Director Yi-An Lou starts out Goddamned Asura, the official submission for Taiwan, with a bang - literally. It starts with Jan Wen, played brilliantly by Joseph Huang, commiting an atrocious random shooting in a crowded night market on his 18th birthday, which results in one person being killed. He feels like he’s been trapped in a cage for his entire life. He’s fed up. He feels like a pressure cooker with a gust of anger inside him, that is ready to explode at anytime. And he did explode.
And there we begin the three act film, involving Jan Wen and five other people, all intertwined and related in some way to the shooting.
In Goddamned Asura, Yi-An Lou creates an evocative city of dense apartment buildings and office blocks, almost looking like tiny prisons. The residents are all desperate to make some kind of connection, on a human level, and to escape this place.

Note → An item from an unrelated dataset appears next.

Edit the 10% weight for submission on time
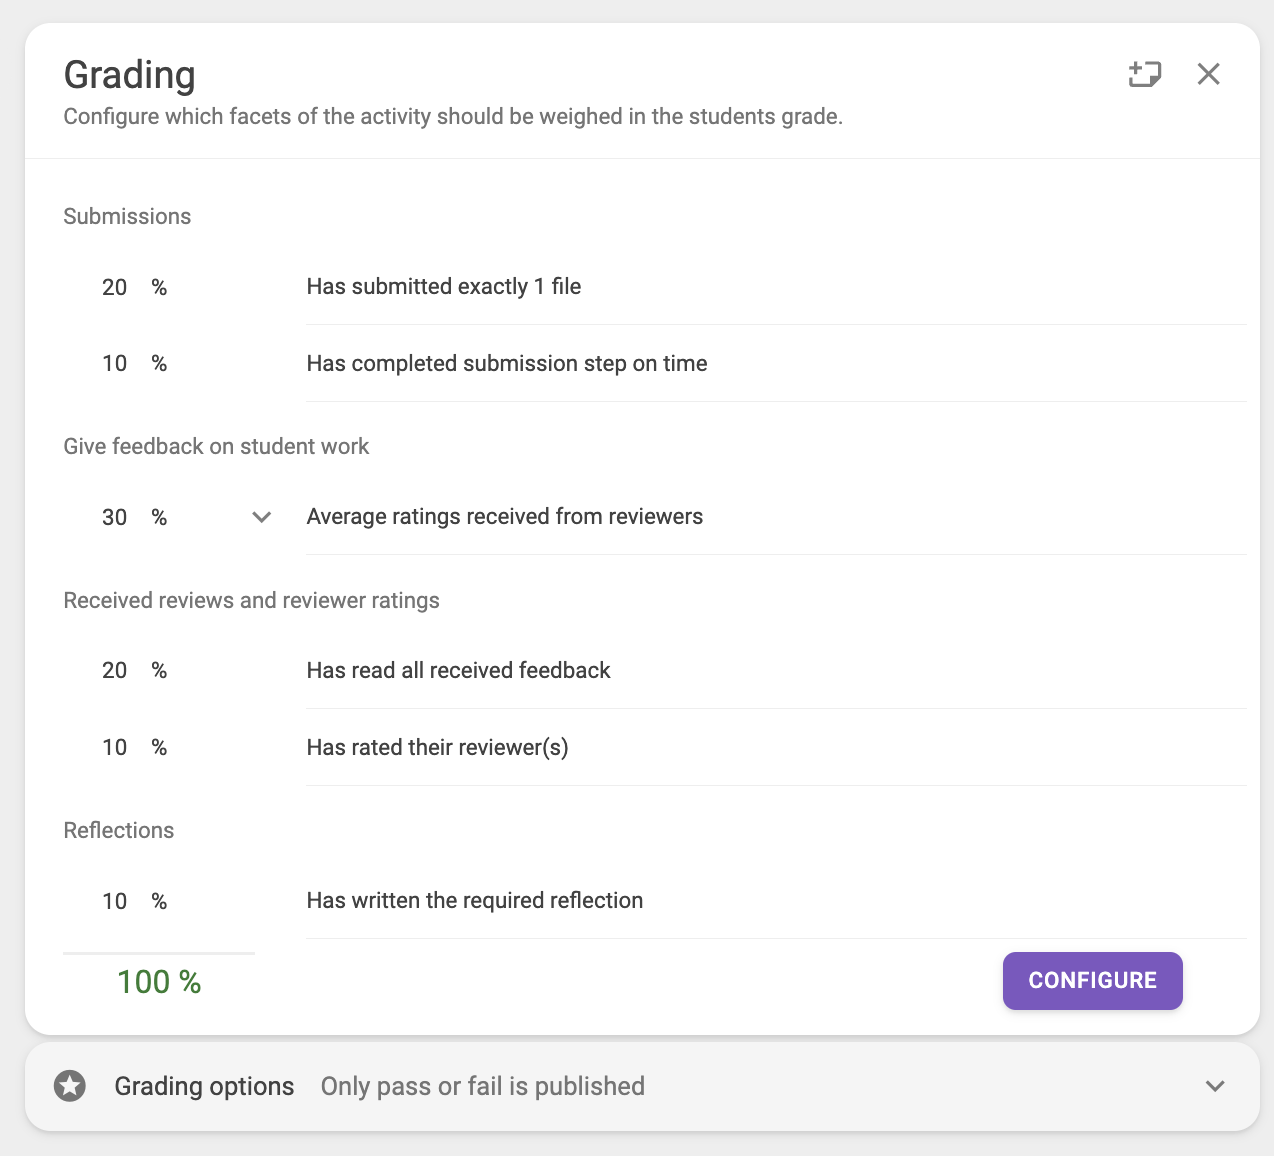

It's a community of diverse individuals, including the six main characters in the film.
The first two acts of the film deal directly with the shooting, the past, and the impact that the shooting has on these character’s lives. The third act of the film changes its direction and plays a different scenario of what would’ve happened if Jan Wen didn’t go on a shooting spree and kill a man. The big “what if.” Each of the six lives did drastically change - some positively and some negatively. But as Jan Wen figures out, even in a different scenario, the world doesn’t seem to have changed a bit. Nothing can be changed. The world has a way of balancing itself out. One life saved means another one’s life ends. As they say, a life for a life. Asuras are described as powerful superhuman demons with good or bad qualities. We can only move forward and try to be the best that we can be without our inner demon, like an Asura, coming out in a fit of rage.